Adhar(UIDAI) dataset is a wonderful data provided by Indian government.
Things I like about this dataset:
- It fits into relation schemas pretty well
- Great way for beginners like me to explore Data Science basics using latest tools like ipython, Pandas, Anaconda etc.
- This dataset is being used by UDACITY courses (Introduction to data science) see references for videos
- It is a real-time data, it updates every other day
- You can use REST api calls to get the data for a particular day, particular month OR just the latest data.

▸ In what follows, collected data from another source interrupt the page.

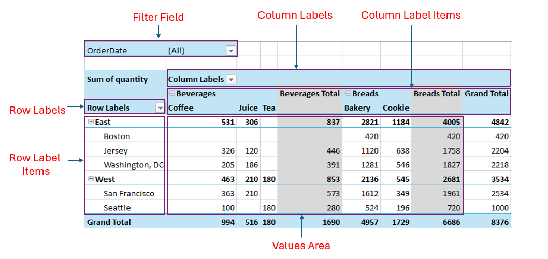
Task: Click the Breads Total column header
Action: 437,94
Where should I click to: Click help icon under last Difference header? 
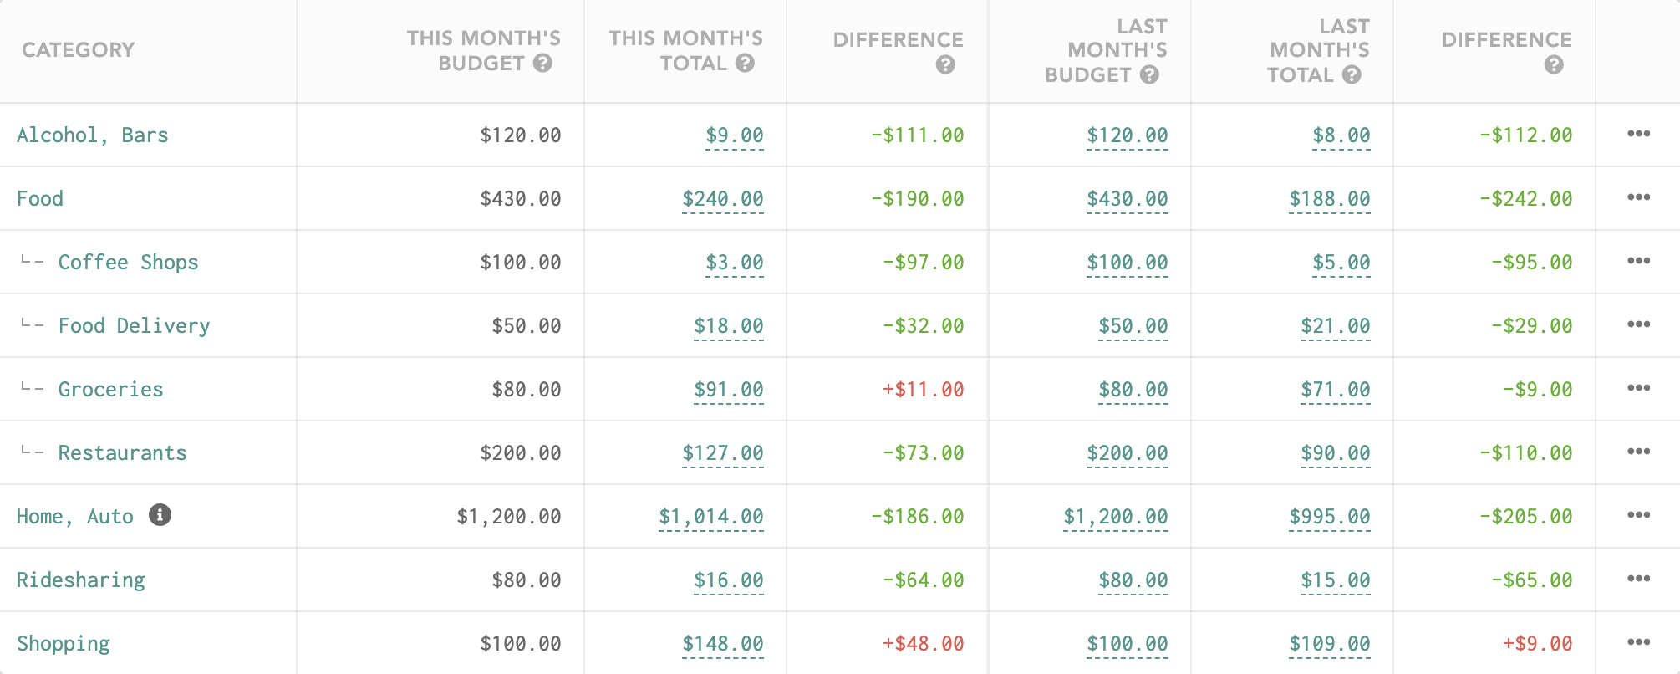click(x=1554, y=65)
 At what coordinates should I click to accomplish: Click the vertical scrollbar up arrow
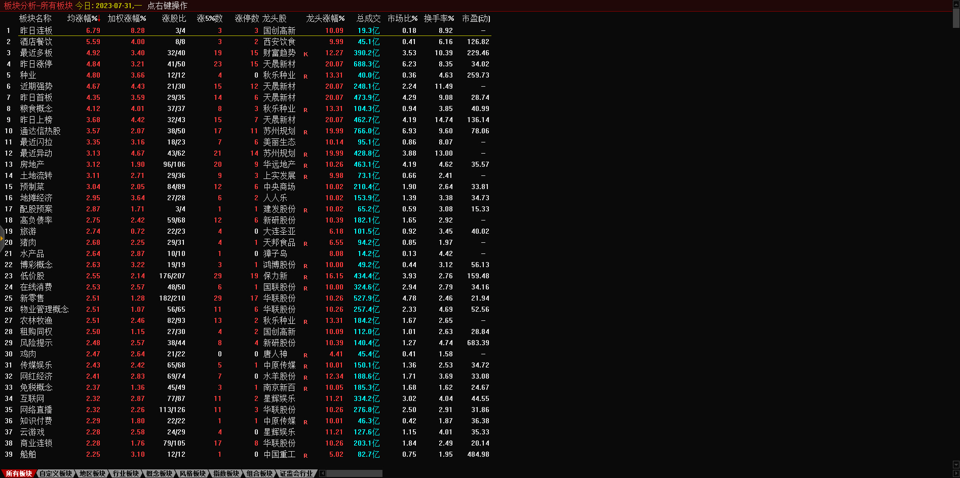pyautogui.click(x=956, y=4)
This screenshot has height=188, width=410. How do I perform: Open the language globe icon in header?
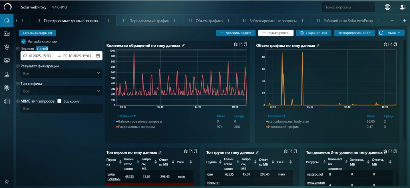pos(388,7)
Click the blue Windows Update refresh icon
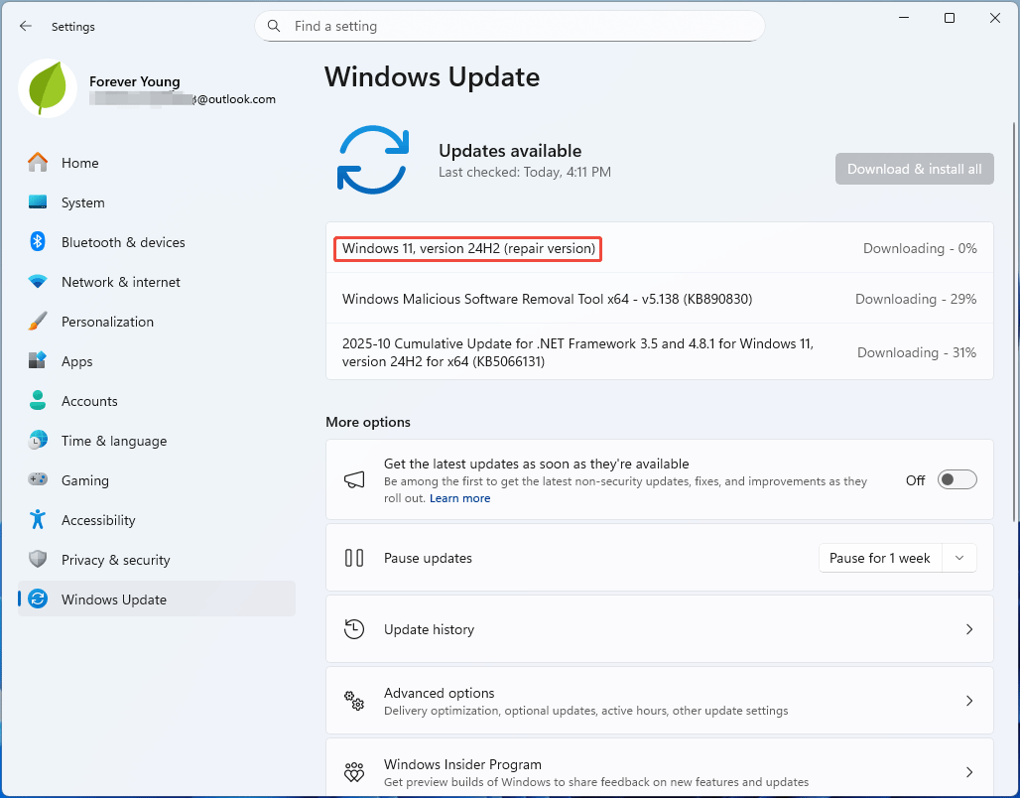This screenshot has height=798, width=1020. point(374,159)
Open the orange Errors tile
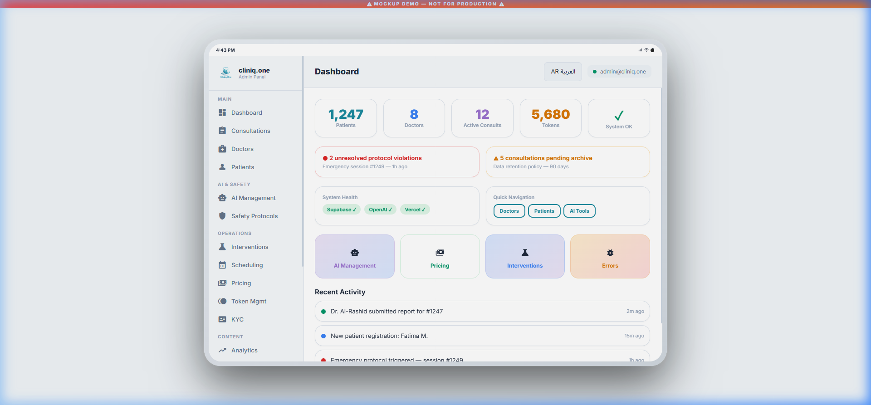871x405 pixels. point(610,257)
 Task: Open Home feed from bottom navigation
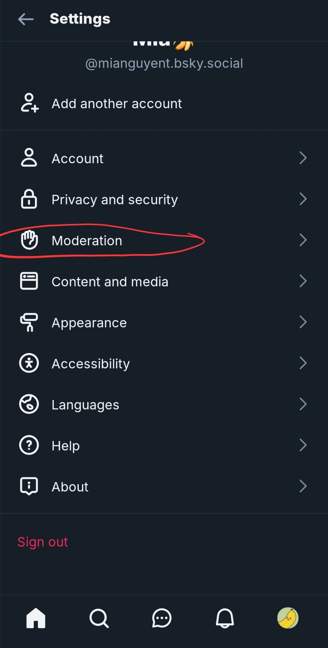[x=36, y=618]
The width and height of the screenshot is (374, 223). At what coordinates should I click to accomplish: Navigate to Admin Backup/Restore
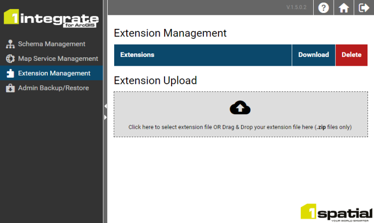pyautogui.click(x=53, y=88)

- Its probably going to be a huge data thinking of India’s population.
- This data can be mixed with some other interesting datasets provided by http://data.gov.in/
- Its size is around 30 GB when summed up, but you can download in bits and pieces and play with whatever size you want.
You can see this notebook in following ways.
1. If you don’t have iPython but want to quickly see this, Follow these steps:
- Go to http://nbviewer.ipython.org/
- Enter following: https://gist.github.com/GauravBhardwaj/cc05a5dc255d03c1d86a
2. If you have iPython installed and want to run this notebook quickly to get the dataset, follow these steps
- download file: http://1drv.ms/1oaBXZd
- Run this notebook on your machine: ipython notebook ParseUIDAIdataset.ipynb
3. If you don’t want to do anything, give me your address i will personally come and run it on your machine (HaHA) Just kidding ….both above mentioned ways should work.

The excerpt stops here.